## Prompt
Please write out each entry that follows, keeping it exactly the same.
=== Recorded information ===
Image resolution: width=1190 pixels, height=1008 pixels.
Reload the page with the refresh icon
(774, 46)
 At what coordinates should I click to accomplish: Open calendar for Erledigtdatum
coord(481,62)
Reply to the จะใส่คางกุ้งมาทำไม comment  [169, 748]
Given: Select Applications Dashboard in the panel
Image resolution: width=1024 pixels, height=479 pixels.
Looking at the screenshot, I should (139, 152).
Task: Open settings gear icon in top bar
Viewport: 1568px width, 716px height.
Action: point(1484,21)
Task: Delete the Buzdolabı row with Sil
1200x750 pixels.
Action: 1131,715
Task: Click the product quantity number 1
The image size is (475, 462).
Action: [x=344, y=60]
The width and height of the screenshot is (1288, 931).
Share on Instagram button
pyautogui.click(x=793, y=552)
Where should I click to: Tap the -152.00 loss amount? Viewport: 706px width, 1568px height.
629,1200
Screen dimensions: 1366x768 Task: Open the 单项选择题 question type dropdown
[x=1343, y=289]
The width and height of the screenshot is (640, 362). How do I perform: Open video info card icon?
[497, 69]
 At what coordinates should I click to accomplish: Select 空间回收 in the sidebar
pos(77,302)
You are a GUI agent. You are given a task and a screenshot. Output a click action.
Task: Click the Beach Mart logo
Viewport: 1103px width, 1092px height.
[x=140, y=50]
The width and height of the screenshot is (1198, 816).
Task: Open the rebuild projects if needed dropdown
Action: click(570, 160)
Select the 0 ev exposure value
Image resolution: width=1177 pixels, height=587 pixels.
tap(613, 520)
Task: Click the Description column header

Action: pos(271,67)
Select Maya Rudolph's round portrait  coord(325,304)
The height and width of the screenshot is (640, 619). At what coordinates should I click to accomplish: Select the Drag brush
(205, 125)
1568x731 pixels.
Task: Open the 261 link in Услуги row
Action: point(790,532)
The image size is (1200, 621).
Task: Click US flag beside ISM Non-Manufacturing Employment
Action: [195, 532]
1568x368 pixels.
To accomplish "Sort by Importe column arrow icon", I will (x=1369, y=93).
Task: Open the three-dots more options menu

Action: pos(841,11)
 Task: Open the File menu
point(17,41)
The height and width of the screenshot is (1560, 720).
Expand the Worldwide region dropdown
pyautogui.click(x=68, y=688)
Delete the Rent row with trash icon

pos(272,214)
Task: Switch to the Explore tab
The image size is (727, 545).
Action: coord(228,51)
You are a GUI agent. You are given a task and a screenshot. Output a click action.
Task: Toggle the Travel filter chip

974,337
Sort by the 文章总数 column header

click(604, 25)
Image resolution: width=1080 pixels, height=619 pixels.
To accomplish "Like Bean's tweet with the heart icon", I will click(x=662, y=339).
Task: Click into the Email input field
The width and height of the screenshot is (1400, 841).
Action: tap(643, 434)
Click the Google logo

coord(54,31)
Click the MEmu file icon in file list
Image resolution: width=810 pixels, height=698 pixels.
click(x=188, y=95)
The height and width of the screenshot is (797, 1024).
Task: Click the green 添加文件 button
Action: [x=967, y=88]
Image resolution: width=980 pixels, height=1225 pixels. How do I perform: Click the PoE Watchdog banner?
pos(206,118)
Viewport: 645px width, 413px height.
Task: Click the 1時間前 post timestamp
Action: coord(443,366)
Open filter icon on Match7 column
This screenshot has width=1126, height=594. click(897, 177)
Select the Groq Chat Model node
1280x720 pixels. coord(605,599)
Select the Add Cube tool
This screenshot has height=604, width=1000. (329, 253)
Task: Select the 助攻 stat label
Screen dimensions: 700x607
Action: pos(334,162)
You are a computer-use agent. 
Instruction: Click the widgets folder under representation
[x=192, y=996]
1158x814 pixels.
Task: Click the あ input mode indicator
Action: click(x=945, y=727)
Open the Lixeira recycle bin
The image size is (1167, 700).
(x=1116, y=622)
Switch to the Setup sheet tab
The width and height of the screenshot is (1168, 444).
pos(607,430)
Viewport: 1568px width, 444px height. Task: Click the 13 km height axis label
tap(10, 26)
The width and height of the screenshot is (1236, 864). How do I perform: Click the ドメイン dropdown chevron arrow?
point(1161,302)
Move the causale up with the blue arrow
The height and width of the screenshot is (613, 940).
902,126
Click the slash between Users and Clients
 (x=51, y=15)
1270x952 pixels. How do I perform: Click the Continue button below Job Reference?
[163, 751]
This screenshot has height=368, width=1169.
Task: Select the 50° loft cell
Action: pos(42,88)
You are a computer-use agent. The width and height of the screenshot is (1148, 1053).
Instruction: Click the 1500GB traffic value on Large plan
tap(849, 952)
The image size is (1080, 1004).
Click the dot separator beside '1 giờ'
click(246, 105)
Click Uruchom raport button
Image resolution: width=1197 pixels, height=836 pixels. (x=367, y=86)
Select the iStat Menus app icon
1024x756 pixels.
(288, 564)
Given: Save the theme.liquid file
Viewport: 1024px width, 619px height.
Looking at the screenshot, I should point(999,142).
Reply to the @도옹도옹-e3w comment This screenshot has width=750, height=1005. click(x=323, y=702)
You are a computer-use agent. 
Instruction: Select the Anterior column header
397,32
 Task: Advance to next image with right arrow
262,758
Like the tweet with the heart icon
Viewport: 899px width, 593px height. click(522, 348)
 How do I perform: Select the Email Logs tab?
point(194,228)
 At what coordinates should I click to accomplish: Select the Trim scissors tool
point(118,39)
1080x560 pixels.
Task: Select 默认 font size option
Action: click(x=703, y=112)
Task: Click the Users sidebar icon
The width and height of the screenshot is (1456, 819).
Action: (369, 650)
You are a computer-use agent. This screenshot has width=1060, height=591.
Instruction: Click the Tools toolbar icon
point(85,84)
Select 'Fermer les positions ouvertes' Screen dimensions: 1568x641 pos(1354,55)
===
## Solution below
Image resolution: width=1190 pixels, height=1008 pixels.
Reload the page with the refresh icon
(774, 46)
 At what coordinates should I click to accomplish: Open calendar for Erledigtdatum
coord(481,62)
Reply to the จะใส่คางกุ้งมาทำไม comment  [169, 748]
Given: Select Applications Dashboard in the panel
Image resolution: width=1024 pixels, height=479 pixels.
Looking at the screenshot, I should (139, 152).
Task: Open settings gear icon in top bar
Viewport: 1568px width, 716px height.
Action: point(1484,21)
Task: Delete the Buzdolabı row with Sil
1200x750 pixels.
Action: 1131,715
Task: Click the product quantity number 1
The image size is (475, 462).
Action: [x=344, y=60]
The width and height of the screenshot is (1288, 931).
Share on Instagram button
pyautogui.click(x=793, y=552)
Where should I click to: Tap the -152.00 loss amount? Viewport: 706px width, 1568px height.
629,1200
Screen dimensions: 1366x768 Task: Open the 单项选择题 question type dropdown
[x=1343, y=289]
The width and height of the screenshot is (640, 362). How do I perform: Open video info card icon?
[497, 69]
 At what coordinates should I click to accomplish: Select 空间回收 in the sidebar
pos(77,302)
You are a GUI agent. You are given a task and a screenshot. Output a click action.
Task: Click the Beach Mart logo
Viewport: 1103px width, 1092px height.
[x=140, y=50]
The width and height of the screenshot is (1198, 816).
Task: Open the rebuild projects if needed dropdown
Action: click(570, 160)
Select the 0 ev exposure value
Image resolution: width=1177 pixels, height=587 pixels.
tap(613, 520)
Task: Click the Description column header

Action: pos(271,67)
Select Maya Rudolph's round portrait  coord(325,304)
The height and width of the screenshot is (640, 619). At what coordinates should I click to accomplish: Select the Drag brush
(205, 125)
1568x731 pixels.
Task: Open the 261 link in Услуги row
Action: point(790,532)
The image size is (1200, 621).
Task: Click US flag beside ISM Non-Manufacturing Employment
Action: [195, 532]
1568x368 pixels.
To accomplish "Sort by Importe column arrow icon", I will (x=1369, y=93).
Task: Open the three-dots more options menu

Action: pos(841,11)
 Task: Open the File menu
point(17,41)
The height and width of the screenshot is (1560, 720).
Expand the Worldwide region dropdown
pyautogui.click(x=68, y=688)
Delete the Rent row with trash icon

pos(272,214)
Task: Switch to the Explore tab
The image size is (727, 545).
Action: coord(228,51)
You are a GUI agent. You are given a task and a screenshot. Output a click action.
Task: Toggle the Travel filter chip

974,337
Sort by the 文章总数 column header

click(604, 25)
Image resolution: width=1080 pixels, height=619 pixels.
To accomplish "Like Bean's tweet with the heart icon", I will click(x=662, y=339).
Task: Click into the Email input field
The width and height of the screenshot is (1400, 841).
Action: tap(643, 434)
Click the Google logo

coord(54,31)
Click the MEmu file icon in file list
Image resolution: width=810 pixels, height=698 pixels.
click(x=188, y=95)
The height and width of the screenshot is (797, 1024).
Task: Click the green 添加文件 button
Action: [x=967, y=88]
Image resolution: width=980 pixels, height=1225 pixels. How do I perform: Click the PoE Watchdog banner?
pos(206,118)
Viewport: 645px width, 413px height.
Task: Click the 1時間前 post timestamp
Action: coord(443,366)
Open filter icon on Match7 column
This screenshot has width=1126, height=594. click(897, 177)
Select the Groq Chat Model node
1280x720 pixels. coord(605,599)
Select the Add Cube tool
This screenshot has height=604, width=1000. (329, 253)
Task: Select the 助攻 stat label
Screen dimensions: 700x607
Action: pos(334,162)
You are a computer-use agent. 
Instruction: Click the widgets folder under representation
[x=192, y=996]
1158x814 pixels.
Task: Click the あ input mode indicator
Action: click(x=945, y=727)
Open the Lixeira recycle bin
The image size is (1167, 700).
(x=1116, y=622)
Switch to the Setup sheet tab
The width and height of the screenshot is (1168, 444).
pos(607,430)
Viewport: 1568px width, 444px height. Task: Click the 13 km height axis label
tap(10, 26)
The width and height of the screenshot is (1236, 864). How do I perform: Click the ドメイン dropdown chevron arrow?
point(1161,302)
Move the causale up with the blue arrow
The height and width of the screenshot is (613, 940).
902,126
Click the slash between Users and Clients
 (x=51, y=15)
1270x952 pixels. How do I perform: Click the Continue button below Job Reference?
[163, 751]
This screenshot has height=368, width=1169.
Task: Select the 50° loft cell
Action: pos(42,88)
You are a computer-use agent. The width and height of the screenshot is (1148, 1053).
Instruction: Click the 1500GB traffic value on Large plan
tap(849, 952)
The image size is (1080, 1004).
Click the dot separator beside '1 giờ'
click(246, 105)
Click Uruchom raport button
Image resolution: width=1197 pixels, height=836 pixels. (x=367, y=86)
Select the iStat Menus app icon
1024x756 pixels.
(288, 564)
Given: Save the theme.liquid file
Viewport: 1024px width, 619px height.
Looking at the screenshot, I should point(999,142).
Reply to the @도옹도옹-e3w comment This screenshot has width=750, height=1005. click(x=323, y=702)
You are a computer-use agent. 
Instruction: Select the Anterior column header
397,32
 Task: Advance to next image with right arrow
262,758
Like the tweet with the heart icon
Viewport: 899px width, 593px height. click(522, 348)
 How do I perform: Select the Email Logs tab?
point(194,228)
 At what coordinates should I click to accomplish: Select the Trim scissors tool
point(118,39)
1080x560 pixels.
Task: Select 默认 font size option
Action: click(x=703, y=112)
Task: Click the Users sidebar icon
The width and height of the screenshot is (1456, 819).
Action: (369, 650)
You are a computer-use agent. This screenshot has width=1060, height=591.
Instruction: Click the Tools toolbar icon
point(85,84)
Select 'Fermer les positions ouvertes' Screen dimensions: 1568x641 pos(1354,55)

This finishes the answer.